Democrats are defending more than two dozen seats – including 10 in states where President Donald Trump won in 2016 – while Republicans have just 8 seats up for re-election. Those numbers led some ambitious Republicans to openly speculate about the possibility of controlling 60 seats – a filibuster-proof majority– after the 2018 election
And yet, there are signs in just the last 48 hours that Senate GOP strategists are growing increasingly nervous about their chances of holding the majority.
1. In North Dakota, Republicans are desperately trying to change Rep. Kevin Cramer’s mind about challenging Sen. Heidi Heitkamp, a Democrat, in November, according to the Washington Examiner’s David Drucker. Kramer decided against the race in January but Republicans have grown increasingly concerned about the remaining candidates in the race – state Sen. Tom Campbell in particular – and their ability to beat Heitkamp.
2. Some Republicans are pressuring Sen. Bob Corker to re-consider his decision to retire at the end of the 115th Congress – as first reported by CNN. Corker has been silent about the speculation since the news broke over the weekend, meaning that he almost certainly is thinking twice about his previous decision. (If Corker wasn’t reconsidering, he could shut down all speculation with a simple “No” to any of the scads of reporters asking him if he is reconsidering.)
The concern among Washington Republicans is that Rep. Marsha Blackburn, the clear favorite for the Republican nomination, is simply too conservative to beat the popular former Democratic Gov. Phil Bredesen in the fall. Blackburn has said she is staying in the Senate race no matter what – and there are some within the GOP who believe she would have the upper hand against Corker in a GOP primary.
Those individual race anxieties are reflective of a broader concern among Senate Republicans that, despite their overwhelming numbers advantage, the combined weight of historical losses for the president’s party in midterms election and President Trump’s continued unpopularity nationally could endanger their majority come November. That concern has only deepened since the Doug Jones beat Roy Moore late last year to become the first Democrat to represent Alabama in the Senate in decades.
Recruiting has been far more difficult than Republicans would have hoped. In addition to the saga in North Dakota, a top tier challenger has yet to emerge against Sen. Jon Tester in Montana, a state Trump won by double digits in 2016. In Ohio, Josh Mandel, the Republican frontrunner, suddenly dropped his candidacy, forcing Rep. Jim Renacci to switch from the governor’s race to the Senate contest. In Florida, every one is waiting on a go/no-go decision from Gov. Rick Scott; if he doesn’t run, Republicans will be a major underdog against Democratic Sen. Bill Nelson.

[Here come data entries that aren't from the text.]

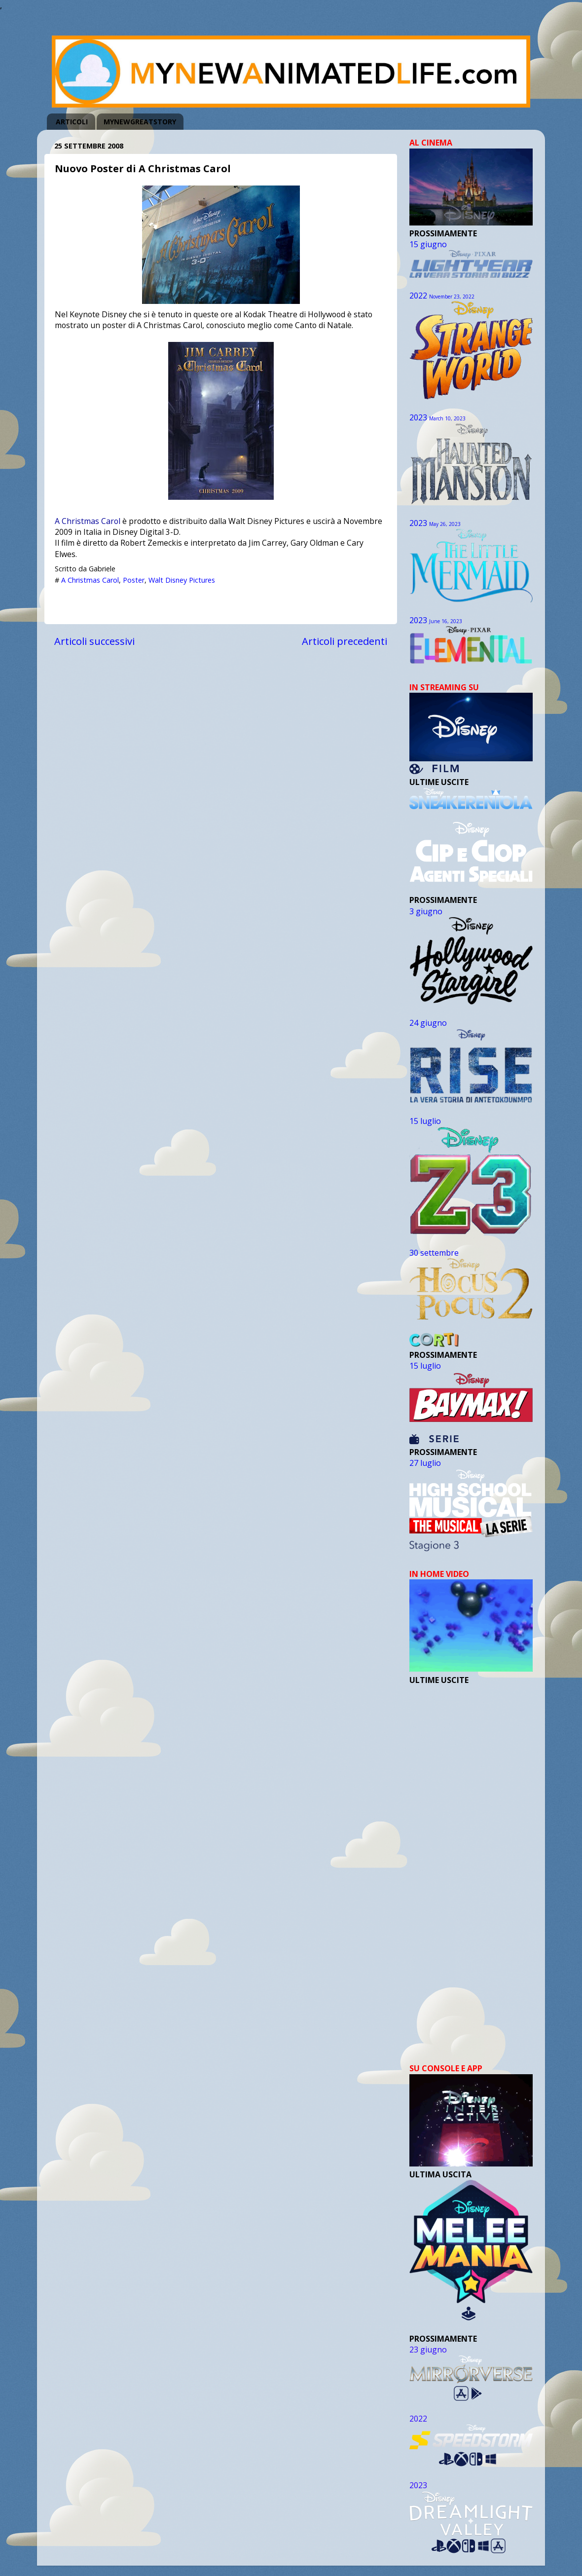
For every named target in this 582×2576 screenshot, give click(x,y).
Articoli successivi (94, 641)
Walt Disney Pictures (181, 580)
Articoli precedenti (344, 641)
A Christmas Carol (87, 521)
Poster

In several other potential Republican takeovers, the party has struggled to clear the primary field. In Indiana and West Virginia, where Democratic Sens. Joe Donnelly and Joe Manchin are imperiled, Republicans are headed toward what look like costly and expensive primary fights.
Meanwhile, Republican chances in Nevada (where GOP Sen. Dean Heller is seeking reelection) and Arizona (where GOP Sen. Jeff Flake is not) remain very much up in the air, with potential ideological primaries forming in both.

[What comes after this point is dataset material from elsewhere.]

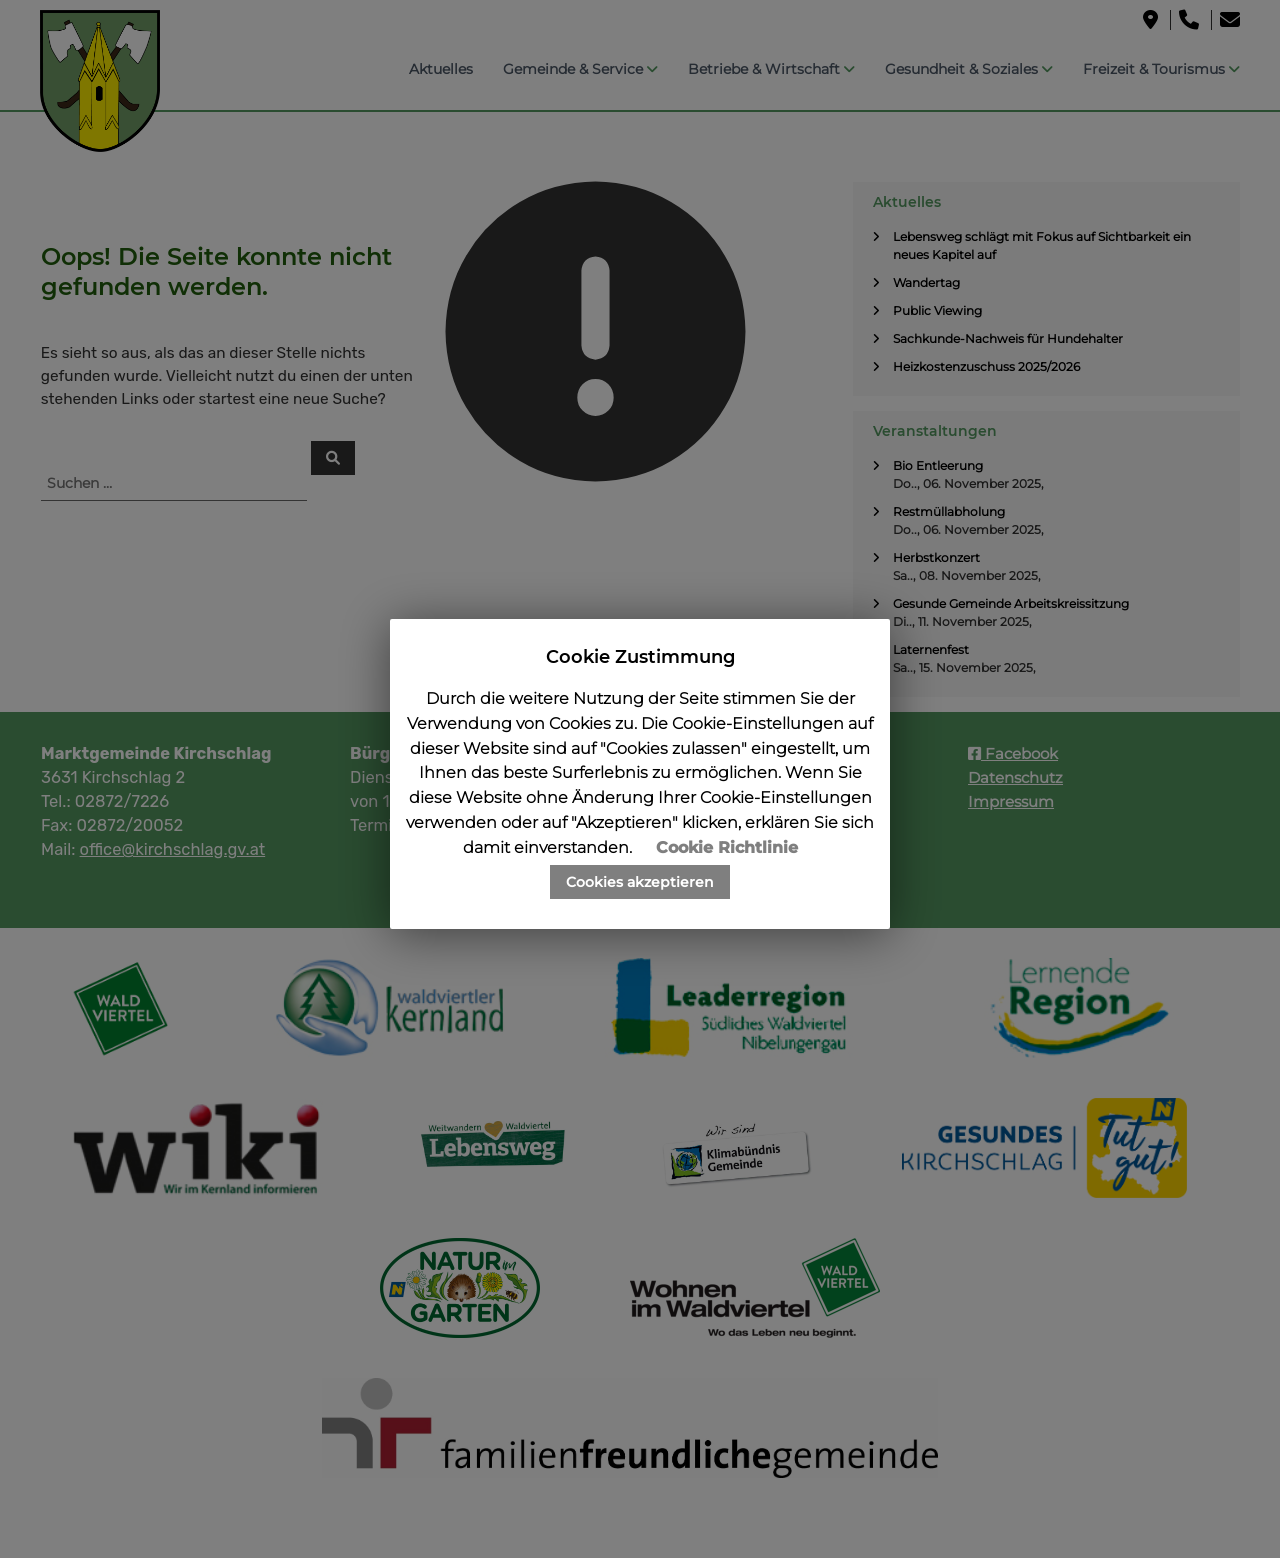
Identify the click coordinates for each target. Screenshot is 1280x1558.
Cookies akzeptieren (640, 882)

None of this is to say Republicans will lose their majority come fall. The numbers – still – favor them. Republicans have, at most, three truly endangered seats right now (Arizona, Nevada and Tennessee). Democrats are still defending 10 seats where Trump won in 2016 including five – Indiana, Missouri, Montana, North Dakota and West Virginia – where the President won by double digits.
But, the attempts to convince Kramer to change his mind coupled with efforts to coax Corker out of retirement are the latest evidence that an election cycle that looked like one of the best for Republicans in modern memory suddenly appears to be a bit more of a nail-biter.